Jack Sheehan and Steven Carey, Managing Partner at Quantera Global, our partner firm for Transfer Pricing, published an article with Bloomberg BNA International Tax on the OECD Base Erosion and Profit Shifting (“BEPS”) deliverables and the possible actions from Thai tax authorities related to this initiatives.
Following the release of the OECD BEPS deliverables, evidence suggests that the Thai authorities will respond comprehensively to the initiatives, however, the government is yet to issue a formal announcement as to its policy intentions.
International tax avoidance and transfer pricing have recently received an unprecedented high level of attention. High profile examples include technology companies such as Google, Apple and Amazon making the headlines for complex tax structures involving Ireland and Netherlands entities; and Starbucks, which has experienced store boycotts in the U.K. due to its lack of contribution to U.K. tax revenue over several years. Many of these aggressive tax and transfer pricing structures have been in place since international trade within multinational (MNC) groups increased and double tax agreements were first introduced. So why is it only now considered a critical issue? There is no definitive answer to this but it is most likely a result of the growing significance of intangibles in the value chain of MNCs, given intangibles are very easy to move around for tax advantage; and the ongoing fiscal crisis in Europe and the US in particular creating ongoing pressure for tax revenue. The OECD has responded in an uncharacteristically prompt, detailed and pragmatic manner through the introduction of a series of action plans designed to address BEPS. The BEPS Action Plan contains 15 action points addressing the perceived shortcomings in international tax principles as they are currently applied. Broadly, these action points cover a lack of tax information exchange, ineffectiveness of transfer pricing rules and mismatches between tax systems of different countries.

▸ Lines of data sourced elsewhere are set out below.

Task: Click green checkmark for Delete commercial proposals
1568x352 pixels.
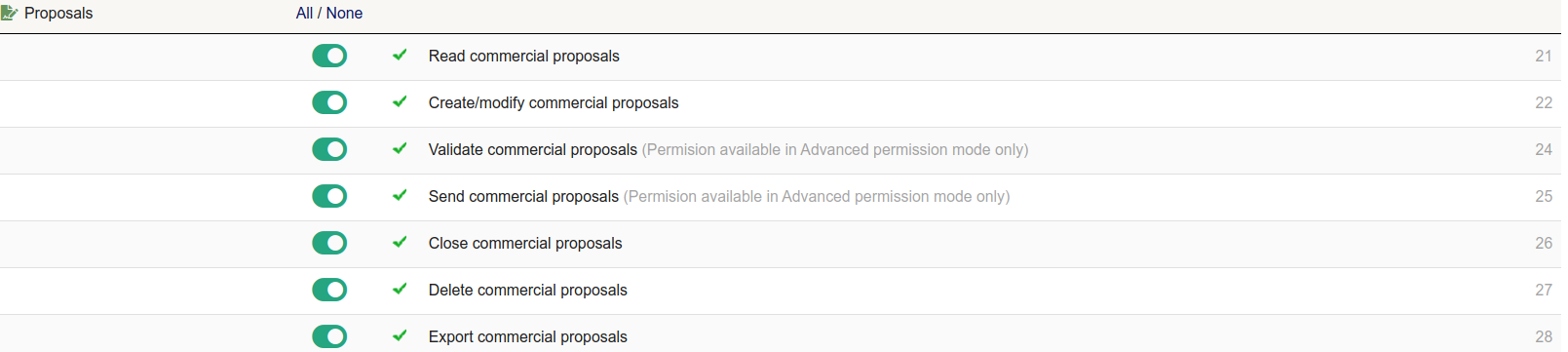Action: point(400,290)
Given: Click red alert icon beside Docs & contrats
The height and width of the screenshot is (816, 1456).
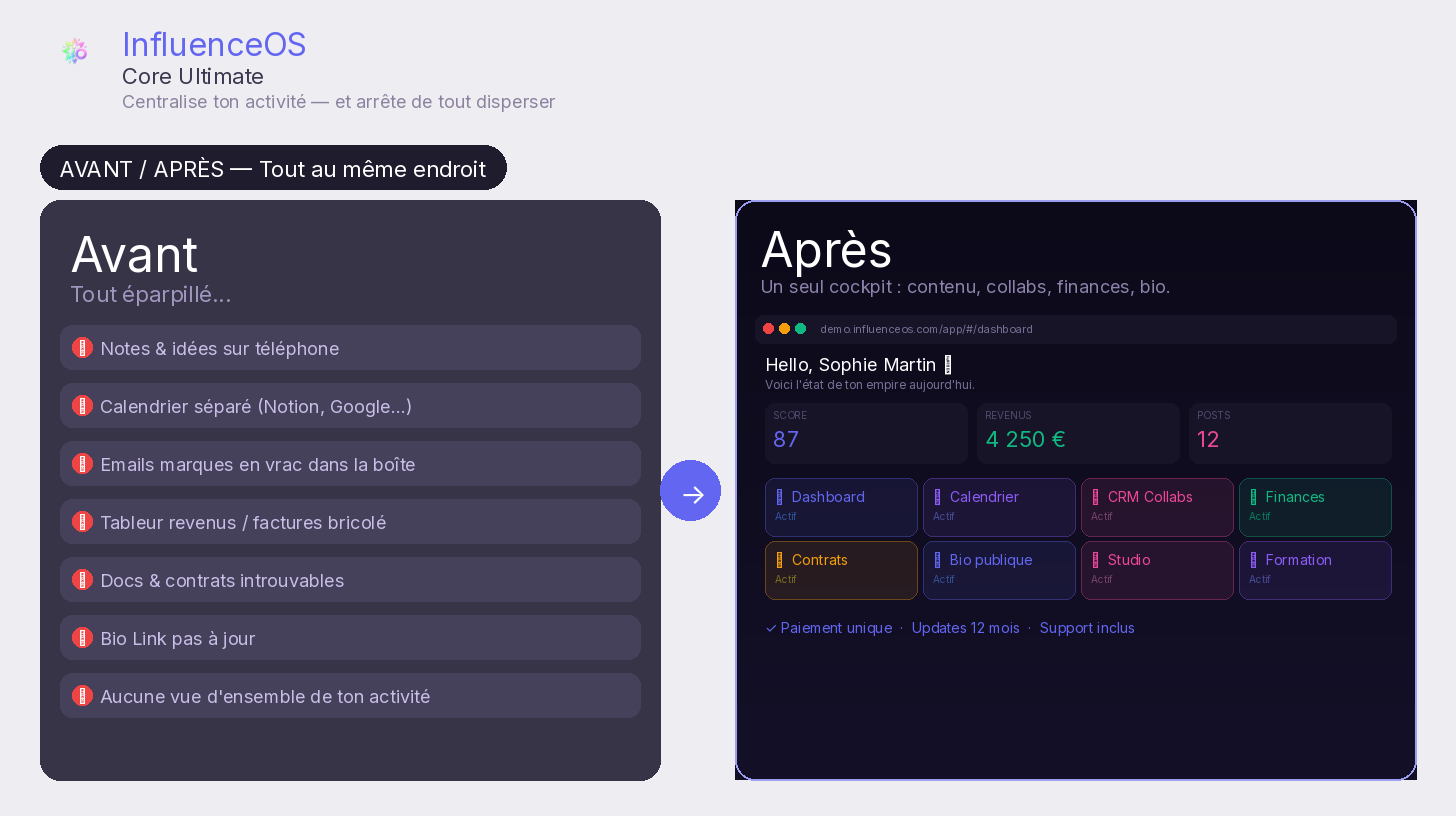Looking at the screenshot, I should click(83, 580).
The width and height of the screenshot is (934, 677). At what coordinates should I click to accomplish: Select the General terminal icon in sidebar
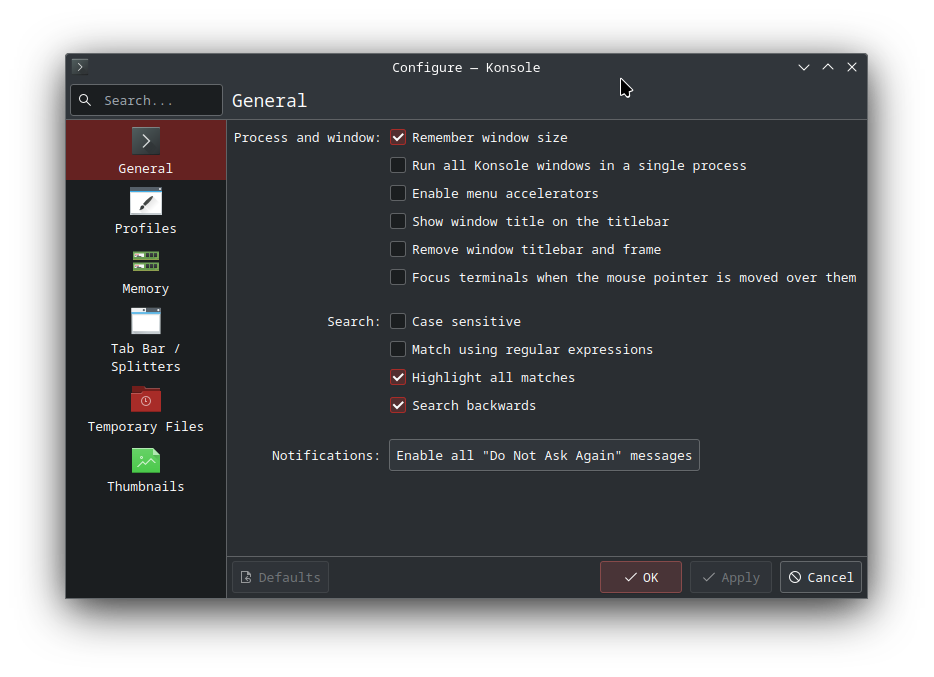click(x=146, y=141)
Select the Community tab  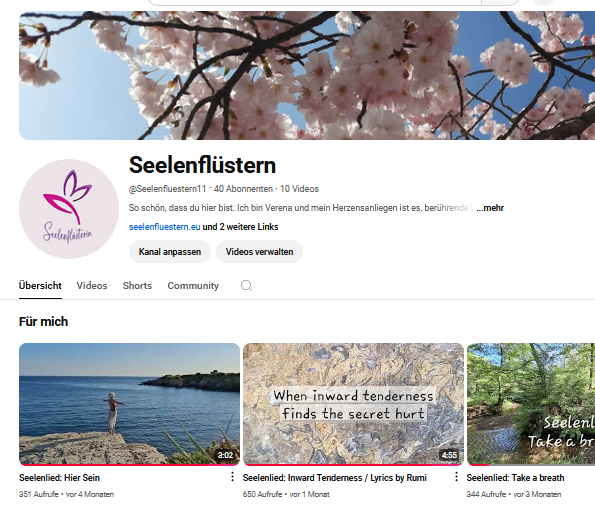(193, 286)
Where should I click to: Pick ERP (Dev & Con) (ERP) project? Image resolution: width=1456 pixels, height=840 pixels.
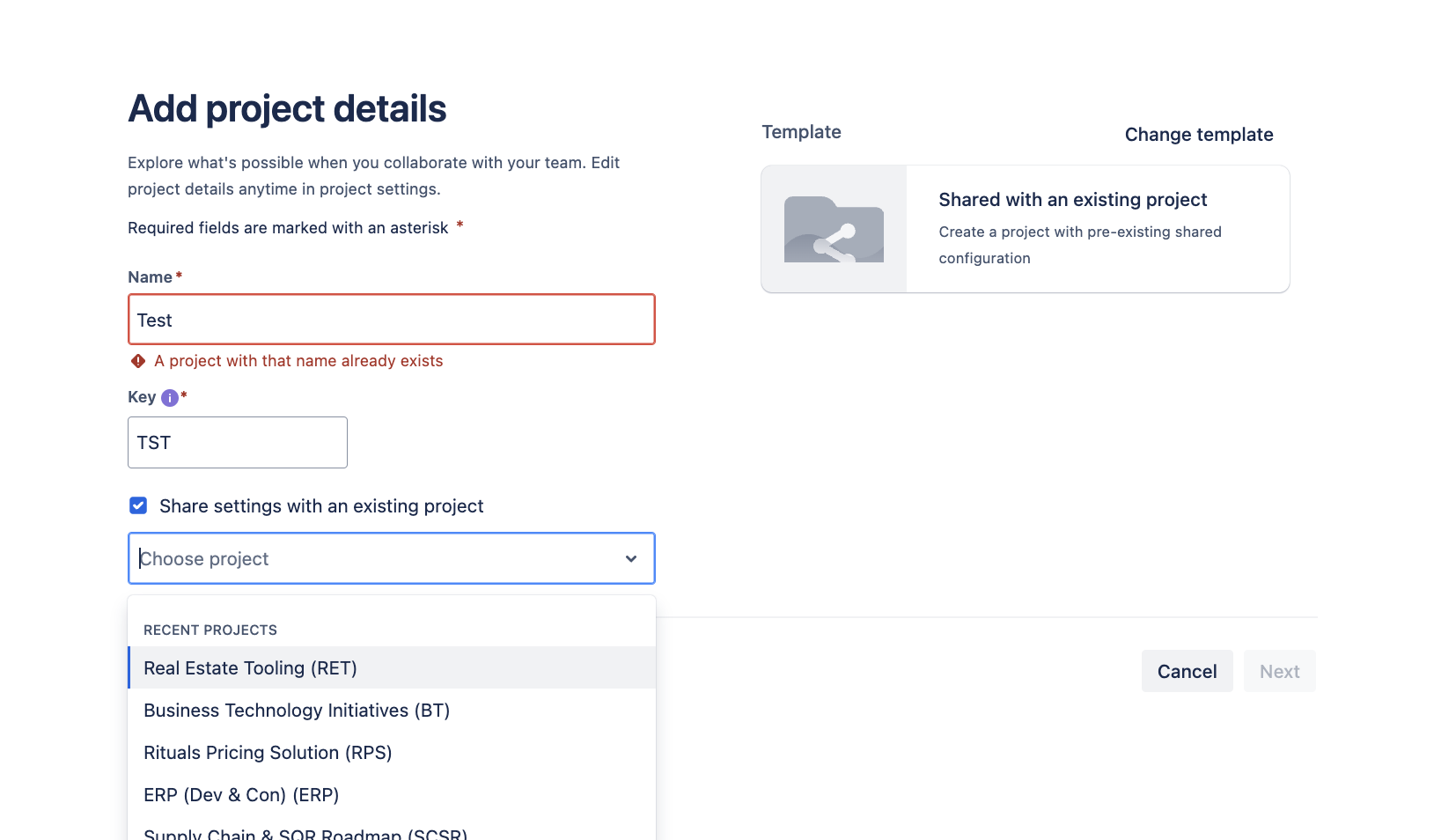coord(241,794)
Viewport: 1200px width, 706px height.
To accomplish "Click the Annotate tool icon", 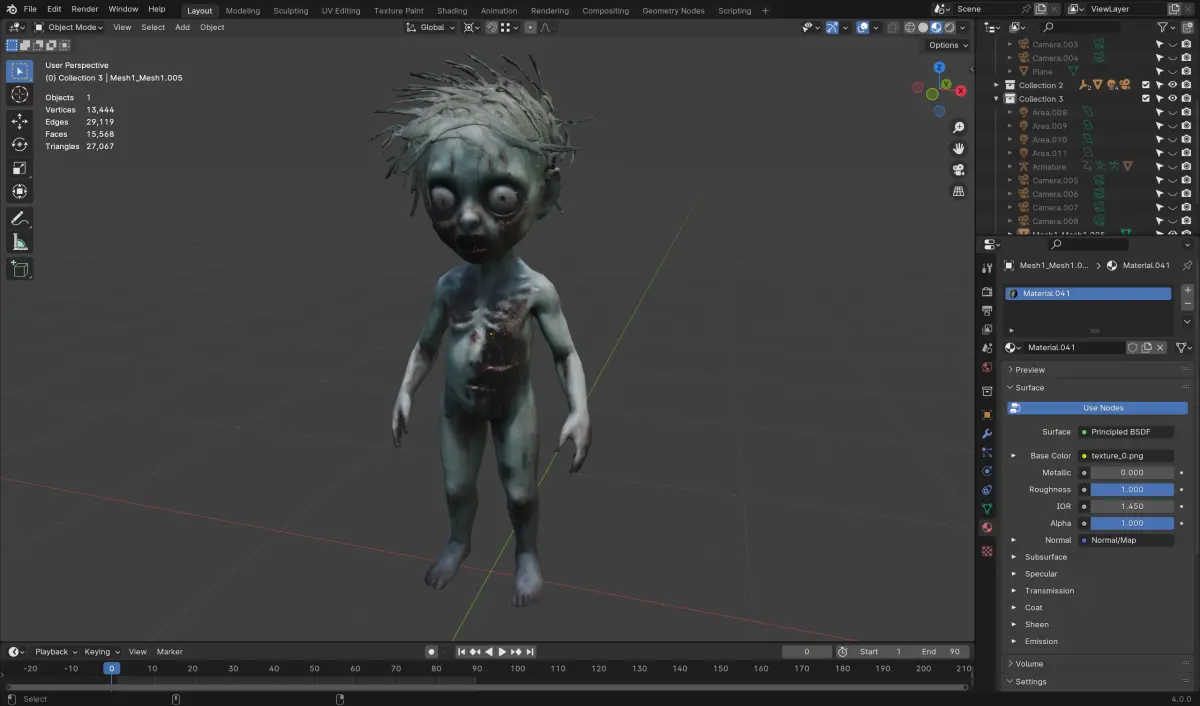I will (20, 219).
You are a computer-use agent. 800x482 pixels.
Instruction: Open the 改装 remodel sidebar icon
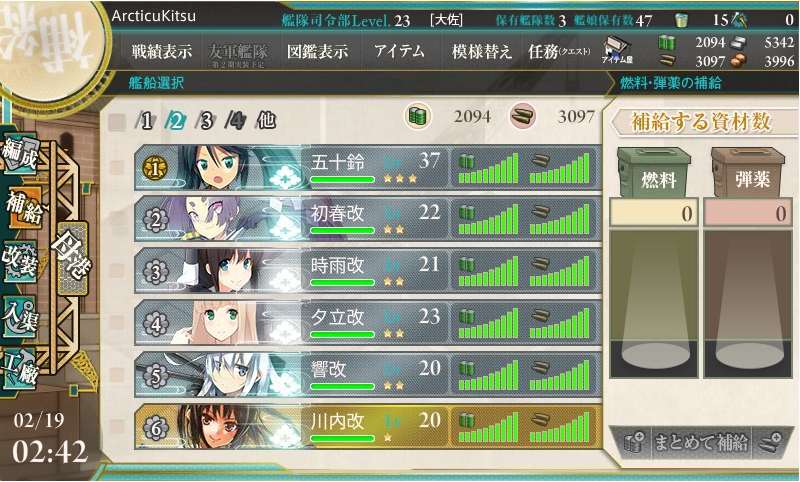click(x=20, y=261)
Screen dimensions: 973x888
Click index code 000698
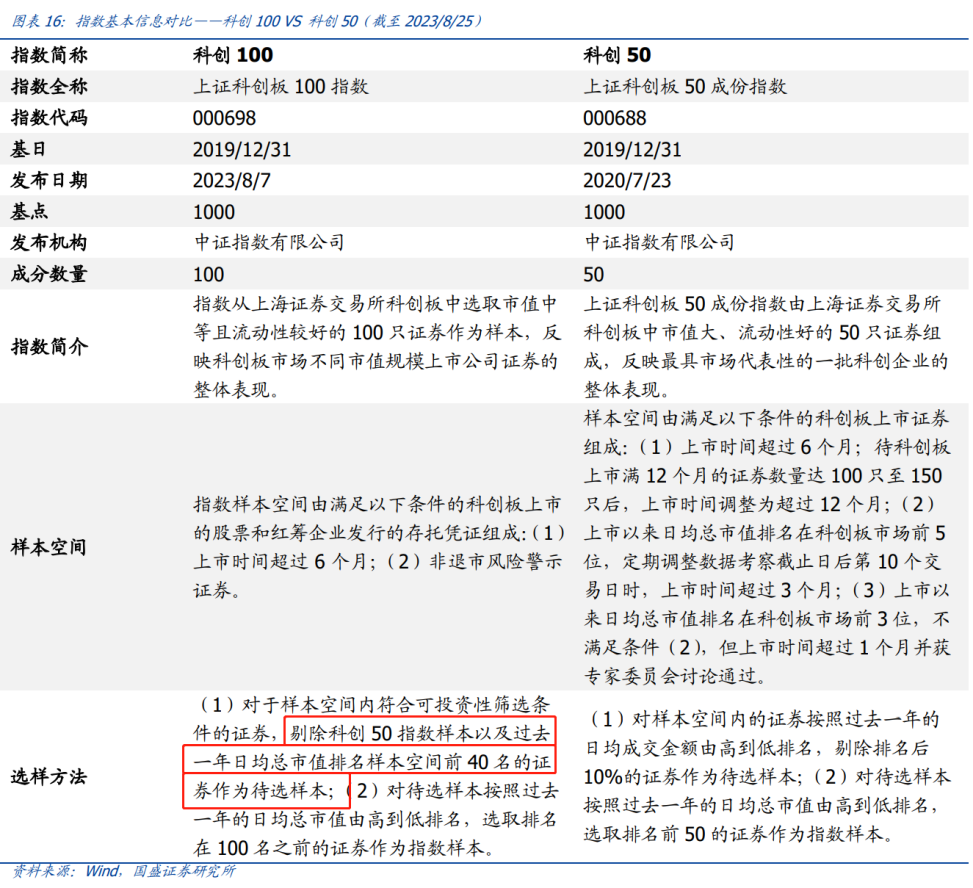[x=224, y=118]
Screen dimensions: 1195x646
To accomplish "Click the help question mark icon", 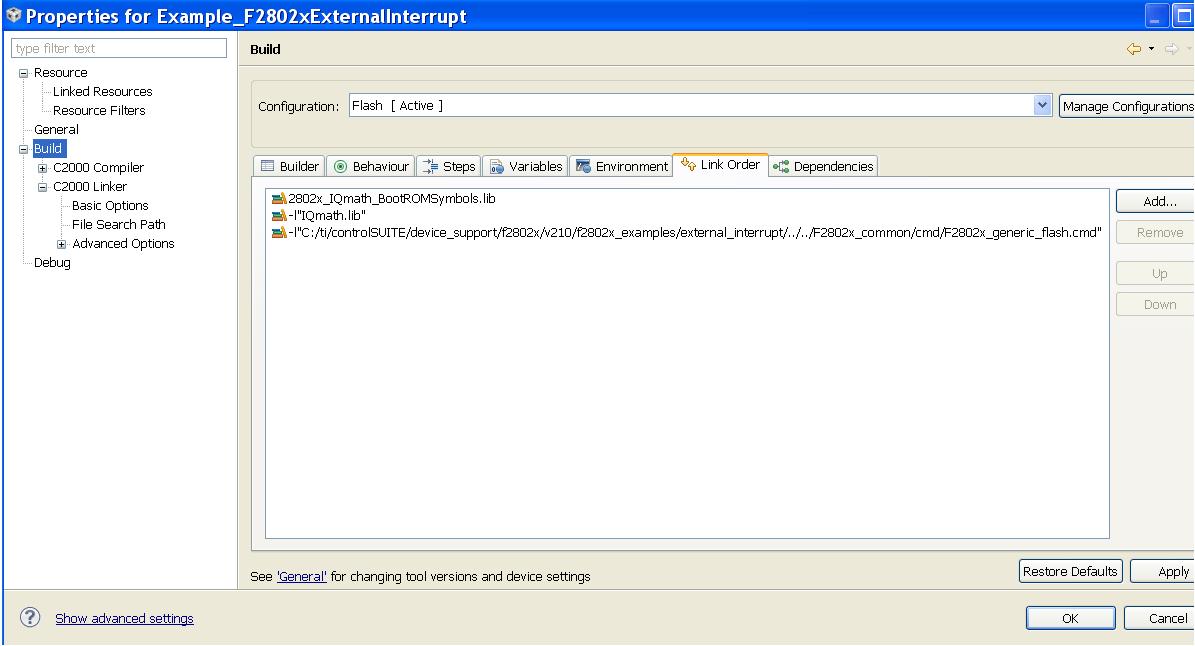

The 15 actions are as follows:
- Action 1: Address the tax challenges of the digital economy;
- Action 2: Neutralize the effects of hybrid mismatch arrangements;
- Action 3: Strengthen CFC rules;
- Action 4: Limit base erosion via interest deductions and other financial payments;
- Action 5: Counter harmful tax practices more effectively, taking into account transparency and substance;
- Action 6: Prevent treaty abuse;
- Action 7: Prevent the artificial avoidance of permanent establishment (PE) status;
- Actions 8, 9, 10: Assure that transfer pricing outcomes are in line with value creation;
- Action 11: Establish methodologies to collect and analyze data on BEPS and the actions to address it;
- Action 12: Require taxpayers to disclose their aggressive tax planning arrangements;
- Action 13: Re-examine transfer pricing documentation;
- Action 14: Make dispute resolution mechanisms more effective; and
- Action 15: Develop a multilateral instrument (to amend bilateral tax treaties).